Die RUB – Die Universität in Bochum
Die Ruhr- Universität- Bochum wurde in den 60er Jahren erbaut, nachdem das Architekturbüro HPP den Ideen-Wettbewerb gewonnen hatte. Das unglaublich große Gebäude entstand auf einem riesigen grünen Gelände. Auch jetzt noch kann man von der Mensa aus in das Ruhrtal blicken und findet Bauernhöfe und Äcker, die bewirtschaftet werden. Ein vollkommener Kontrast zu dem sehr betonlastigen Gebäude.
Das Gebäude wurde aus vielen verschiedenen Betonarten konstruiert. Zwischen dem Beton sollten kleine Landschaften aus viel Grün und Wasserflächen zu sehen sein. Zum Teil sind aber die aufwändig durchdachten Landschaften und Brunnen oder Wasserspiele durch mangelnde Pflege brachgelegt worden. Überall findet man dennoch bunte Ecken, die damals von verschiedenen Künstlern gestaltet worden sind.

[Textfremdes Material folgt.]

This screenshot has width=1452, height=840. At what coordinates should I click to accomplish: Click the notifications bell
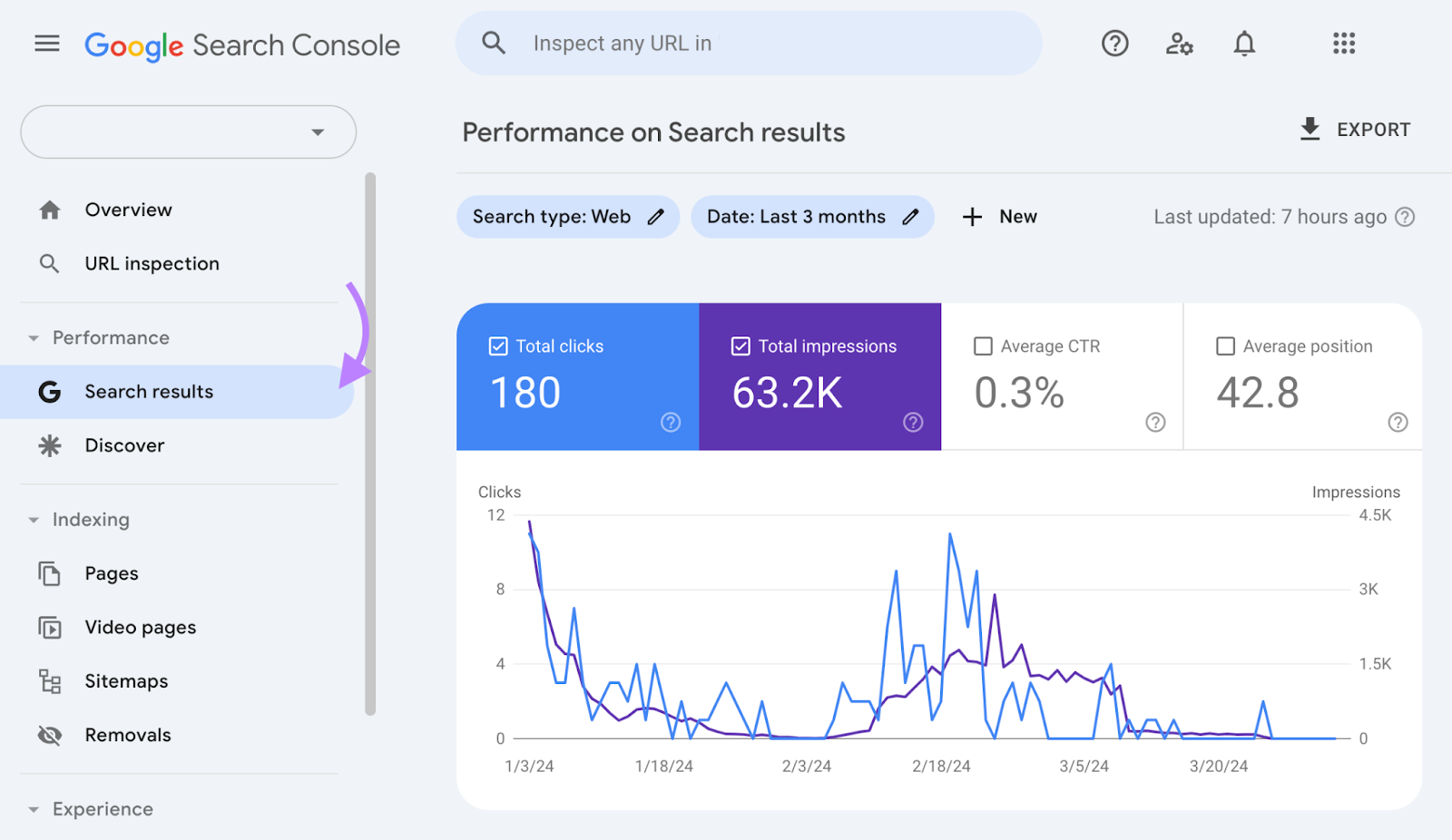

Da das Gebäude einen riesigen Komplex darstellt aus verschiedenen Gebäuden hat man damals schon mit Farbschemen gearbeitet, um sich nicht verlaufen zu können. Dennoch sieht man immer wieder hilflose Studierende, die mit einem Plan in der Hand durch das Gebäude rennen. Die verschiedenen Etagen der Gebäude lassen sich leider nicht auf jeder Etage komplett durchqueren. Das heißt: Wenn man vom Nord- in den Südteil gelangen möchte, kann man nicht einfach die viel zu schmalen, langen Flure entlanglaufen, sondern muss vielleicht noch die Etage wechseln.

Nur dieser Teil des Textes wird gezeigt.